The advent of large language models such as ChatGPT (Open AI) has left little of the world untouched—and a quintet of University of Toronto vascular surgery researchers are bidding to harness this mode of artificial intelligence (AI) and refine it into a working model that is functionally vascular specific, capable of being used in clinical practice, research and education.
And according to research from the group recently published in the Journal of Vascular Surgery-Vascular Insights (JVS-VI), they are making significant strides just 18 months on from the inception of their work.
Tiam Feridooni, MD, a vascular surgery resident at the institution in Toronto, Canada, and colleagues started to develop the model, named VASC.AI, around the same time as ChatGPT-3 was being launched, initially impressed by the mainstream application’s ability to intelligently answer questions but less so by its logical reasoning. Feridooni and colleagues tested the model on questions from the 5th edition of the Vascular Education and Self-Assessment Program (VESAP5), comparing it to the evolving ChatGPT technology in three iterations: ChatGPT-3.5, -4 and -40. Across 244 text-based multiple-choice questions from six VESAP5 modules, VASC.AI significantly outperformed all three by answering 93.8% of questions correctly at the same time as ChatGPT got progressively better through version -40.

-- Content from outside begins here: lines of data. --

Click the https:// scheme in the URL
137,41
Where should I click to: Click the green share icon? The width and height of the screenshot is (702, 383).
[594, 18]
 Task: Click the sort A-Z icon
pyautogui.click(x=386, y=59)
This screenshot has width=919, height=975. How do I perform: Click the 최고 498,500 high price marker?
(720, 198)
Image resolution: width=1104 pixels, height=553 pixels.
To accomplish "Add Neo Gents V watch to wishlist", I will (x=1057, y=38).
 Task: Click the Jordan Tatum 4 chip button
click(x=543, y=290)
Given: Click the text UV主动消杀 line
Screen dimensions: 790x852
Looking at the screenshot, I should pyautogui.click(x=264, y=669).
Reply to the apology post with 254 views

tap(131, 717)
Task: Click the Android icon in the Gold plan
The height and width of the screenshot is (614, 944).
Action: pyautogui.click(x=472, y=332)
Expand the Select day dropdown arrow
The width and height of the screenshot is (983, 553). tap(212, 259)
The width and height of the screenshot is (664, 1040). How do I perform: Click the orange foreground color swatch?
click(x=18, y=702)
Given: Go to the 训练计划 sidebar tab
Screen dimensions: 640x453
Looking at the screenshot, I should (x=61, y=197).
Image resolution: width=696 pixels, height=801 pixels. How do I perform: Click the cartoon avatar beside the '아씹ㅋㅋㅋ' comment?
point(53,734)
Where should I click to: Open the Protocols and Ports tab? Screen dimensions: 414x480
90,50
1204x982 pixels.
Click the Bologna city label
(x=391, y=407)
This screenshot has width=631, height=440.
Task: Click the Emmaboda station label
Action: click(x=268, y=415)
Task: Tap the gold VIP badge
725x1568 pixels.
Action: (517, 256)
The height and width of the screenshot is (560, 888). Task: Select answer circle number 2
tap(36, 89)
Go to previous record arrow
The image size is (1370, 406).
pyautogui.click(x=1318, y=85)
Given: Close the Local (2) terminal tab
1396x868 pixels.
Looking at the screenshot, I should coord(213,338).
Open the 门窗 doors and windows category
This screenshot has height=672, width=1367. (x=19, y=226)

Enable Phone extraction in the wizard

As Feridooni describes, VASC.AI is based on ChatGPT’s interface but is combined with retrieval-augmented generation (RAG), an advanced architecture that integrates specialized vascular surgery data into the model, potentially decreasing the generation of incorrect information and enhancing their educational usefulness. That input of vascular data was no small feat. Feridooni and co needed significant resources. That meant copious man hours, as well as funding. Luckily, they enlisted the help of a keen and engaged coder. Monetary help came via the research grant funding of senior author David Szalay, MD.
VASC.AI’s success is rooted in the database, made up of more than 250,000 abstracts, clinical practice guidelines and clinical trials. “The way it works in layman’s terms is we’ve basically told the model you have to draw your answer from this database of information,” explains Feridooni. “By creating this database, it has access to all of the up-to-date information that a vascular surgeon would need to have access to.” The team also put about six or seven months of labor into making sure the model weighs the database’s constituent content appropriately. “That was a process in itself,” Feridooni recalls. “How do we weigh the abstracts versus the clinical trials versus the clinical guidelines? How do we make sure it is drawing from the right guidelines—for instance, if you asked about renal artery stenting, that it would pick out from the guidelines for peripheral vascular disease.”
Going forward, the research team aims to develop a similar interface for patients. “We want to help patients both pre- and postoperatively,” Feridooni explains. “If someone comes in and they learn they have an aneurysm and need surgery, by the time they have had time to digest the news, they are probably halfway home and probably have questions, and you might not see them again until the day of surgery. This will give patients the chance to ask and get accurate responses.” In the postoperative period, Feridooni says such a model could be deployed to aid triage. For example, if a patient has questions about the look and feel of their wounds, the bot could potentially distinguish between the need to visit the clinic or the emergency department.
Ultimately, the researchers want a standalone, vascular-specific large language model. “Hopefully we can gather enough information to train our own vascular-specific model so that is both faster and cheaper, and more accessible to the vascular world,” Feridooni continues, emphasizing that its fundamentals are applicable to other specialties. He sees utility across education, research and clinical practice, describing the model as “democratizing knowledge,” and even has potential as an “unbiased” arbiter in multidisciplinary discussions over how to treat patients with complex disease, he says. “AI is coming, so why not be the leaders in this rather than let it lead us.”